[Supplied data]
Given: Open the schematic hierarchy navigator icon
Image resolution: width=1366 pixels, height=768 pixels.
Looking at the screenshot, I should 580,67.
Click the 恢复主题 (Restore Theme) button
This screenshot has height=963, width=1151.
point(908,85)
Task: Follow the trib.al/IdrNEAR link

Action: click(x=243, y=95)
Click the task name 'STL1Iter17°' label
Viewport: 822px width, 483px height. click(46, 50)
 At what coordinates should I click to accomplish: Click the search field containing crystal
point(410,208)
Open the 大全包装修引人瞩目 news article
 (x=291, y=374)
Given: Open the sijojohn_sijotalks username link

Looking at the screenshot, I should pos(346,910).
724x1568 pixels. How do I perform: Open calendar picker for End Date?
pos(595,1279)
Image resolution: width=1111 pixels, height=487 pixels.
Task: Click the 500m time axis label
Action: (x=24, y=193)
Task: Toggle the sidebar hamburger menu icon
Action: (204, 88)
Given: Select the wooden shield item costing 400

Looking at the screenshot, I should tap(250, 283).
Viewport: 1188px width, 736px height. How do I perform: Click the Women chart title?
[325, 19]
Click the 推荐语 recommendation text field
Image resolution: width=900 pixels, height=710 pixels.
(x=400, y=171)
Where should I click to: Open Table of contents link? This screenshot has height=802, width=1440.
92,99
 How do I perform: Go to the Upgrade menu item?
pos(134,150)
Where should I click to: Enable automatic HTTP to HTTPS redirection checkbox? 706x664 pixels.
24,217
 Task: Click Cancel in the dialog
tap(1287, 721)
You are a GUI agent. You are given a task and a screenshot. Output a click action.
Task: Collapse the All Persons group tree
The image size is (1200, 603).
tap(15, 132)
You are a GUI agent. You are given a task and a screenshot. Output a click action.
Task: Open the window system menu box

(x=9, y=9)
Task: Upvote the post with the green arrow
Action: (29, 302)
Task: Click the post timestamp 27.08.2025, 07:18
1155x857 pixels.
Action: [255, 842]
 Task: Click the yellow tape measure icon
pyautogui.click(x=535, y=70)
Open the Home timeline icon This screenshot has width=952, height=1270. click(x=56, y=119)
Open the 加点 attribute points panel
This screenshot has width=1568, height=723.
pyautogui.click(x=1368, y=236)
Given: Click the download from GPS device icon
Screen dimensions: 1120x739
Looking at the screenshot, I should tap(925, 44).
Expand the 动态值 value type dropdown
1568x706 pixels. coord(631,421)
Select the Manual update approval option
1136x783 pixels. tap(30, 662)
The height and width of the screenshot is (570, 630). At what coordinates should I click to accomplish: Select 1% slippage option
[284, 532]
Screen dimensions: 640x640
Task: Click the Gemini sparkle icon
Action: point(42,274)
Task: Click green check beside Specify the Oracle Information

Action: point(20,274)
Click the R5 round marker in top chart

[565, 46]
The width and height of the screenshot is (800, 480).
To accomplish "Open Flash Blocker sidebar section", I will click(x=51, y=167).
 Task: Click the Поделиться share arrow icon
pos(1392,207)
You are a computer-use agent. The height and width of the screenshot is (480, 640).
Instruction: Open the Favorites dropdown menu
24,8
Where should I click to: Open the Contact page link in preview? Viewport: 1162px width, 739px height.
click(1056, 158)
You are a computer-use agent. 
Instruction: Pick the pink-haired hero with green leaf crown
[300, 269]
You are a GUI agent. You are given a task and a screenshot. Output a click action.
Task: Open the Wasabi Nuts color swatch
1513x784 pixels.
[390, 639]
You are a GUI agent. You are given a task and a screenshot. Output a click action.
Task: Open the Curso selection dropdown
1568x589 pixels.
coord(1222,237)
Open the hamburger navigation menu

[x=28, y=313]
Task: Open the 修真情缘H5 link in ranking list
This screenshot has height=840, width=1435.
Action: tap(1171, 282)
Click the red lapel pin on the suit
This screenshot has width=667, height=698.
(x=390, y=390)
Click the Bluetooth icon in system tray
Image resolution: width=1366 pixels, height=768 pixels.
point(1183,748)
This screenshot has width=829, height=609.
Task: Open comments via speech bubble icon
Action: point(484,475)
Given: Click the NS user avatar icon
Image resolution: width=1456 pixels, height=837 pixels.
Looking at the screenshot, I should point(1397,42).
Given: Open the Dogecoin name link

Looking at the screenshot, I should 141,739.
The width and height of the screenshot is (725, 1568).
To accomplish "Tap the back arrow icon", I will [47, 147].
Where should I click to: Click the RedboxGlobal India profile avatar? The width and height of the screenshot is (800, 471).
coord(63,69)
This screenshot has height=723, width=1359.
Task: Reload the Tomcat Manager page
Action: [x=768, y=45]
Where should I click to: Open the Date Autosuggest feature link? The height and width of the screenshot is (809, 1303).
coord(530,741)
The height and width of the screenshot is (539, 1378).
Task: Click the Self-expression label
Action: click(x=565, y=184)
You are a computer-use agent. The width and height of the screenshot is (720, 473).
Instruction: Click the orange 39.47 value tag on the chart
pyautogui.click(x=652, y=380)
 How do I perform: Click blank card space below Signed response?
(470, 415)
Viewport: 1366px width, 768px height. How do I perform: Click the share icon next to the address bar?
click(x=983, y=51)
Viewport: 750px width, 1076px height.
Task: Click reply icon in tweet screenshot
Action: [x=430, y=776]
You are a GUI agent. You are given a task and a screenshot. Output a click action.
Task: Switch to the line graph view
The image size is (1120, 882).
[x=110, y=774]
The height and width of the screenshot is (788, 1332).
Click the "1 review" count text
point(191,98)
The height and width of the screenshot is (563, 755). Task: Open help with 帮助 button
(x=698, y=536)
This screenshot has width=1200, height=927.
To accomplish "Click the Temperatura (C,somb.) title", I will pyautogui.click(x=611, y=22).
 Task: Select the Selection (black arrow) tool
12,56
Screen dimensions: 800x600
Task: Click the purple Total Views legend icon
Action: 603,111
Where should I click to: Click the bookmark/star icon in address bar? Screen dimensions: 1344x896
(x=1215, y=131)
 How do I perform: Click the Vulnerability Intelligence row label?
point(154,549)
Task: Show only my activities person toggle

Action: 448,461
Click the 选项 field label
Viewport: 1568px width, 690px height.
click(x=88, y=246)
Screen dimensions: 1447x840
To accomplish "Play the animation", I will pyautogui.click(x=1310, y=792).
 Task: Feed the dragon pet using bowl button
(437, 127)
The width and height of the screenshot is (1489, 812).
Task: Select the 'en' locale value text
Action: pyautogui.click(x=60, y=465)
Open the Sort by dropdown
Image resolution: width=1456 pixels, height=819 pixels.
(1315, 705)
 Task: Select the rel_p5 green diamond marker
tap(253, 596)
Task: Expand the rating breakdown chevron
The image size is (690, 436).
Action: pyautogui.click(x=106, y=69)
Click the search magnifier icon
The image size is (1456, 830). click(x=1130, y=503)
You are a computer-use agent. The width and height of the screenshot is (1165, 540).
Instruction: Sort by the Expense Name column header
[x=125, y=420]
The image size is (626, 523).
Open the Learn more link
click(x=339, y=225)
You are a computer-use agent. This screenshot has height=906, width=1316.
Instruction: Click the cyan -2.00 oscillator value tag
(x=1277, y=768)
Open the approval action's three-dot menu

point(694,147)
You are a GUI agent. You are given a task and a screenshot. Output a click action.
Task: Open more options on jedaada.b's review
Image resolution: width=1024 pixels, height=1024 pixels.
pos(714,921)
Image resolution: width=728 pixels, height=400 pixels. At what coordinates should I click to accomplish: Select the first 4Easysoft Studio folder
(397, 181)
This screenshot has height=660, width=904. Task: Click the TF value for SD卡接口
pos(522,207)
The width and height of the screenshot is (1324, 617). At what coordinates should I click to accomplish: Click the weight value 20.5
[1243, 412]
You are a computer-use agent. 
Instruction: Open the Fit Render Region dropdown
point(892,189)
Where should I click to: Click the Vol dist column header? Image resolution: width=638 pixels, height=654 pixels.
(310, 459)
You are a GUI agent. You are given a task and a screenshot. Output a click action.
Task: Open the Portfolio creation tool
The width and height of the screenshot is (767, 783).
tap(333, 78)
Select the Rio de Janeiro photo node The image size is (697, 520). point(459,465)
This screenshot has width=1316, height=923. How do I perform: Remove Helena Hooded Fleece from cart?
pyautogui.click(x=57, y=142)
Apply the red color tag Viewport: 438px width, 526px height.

[Instructions to follow]
Using the entries above, work out the number of lines that hold the word "computer" and write it with no other words.

[Result of the exercise]
6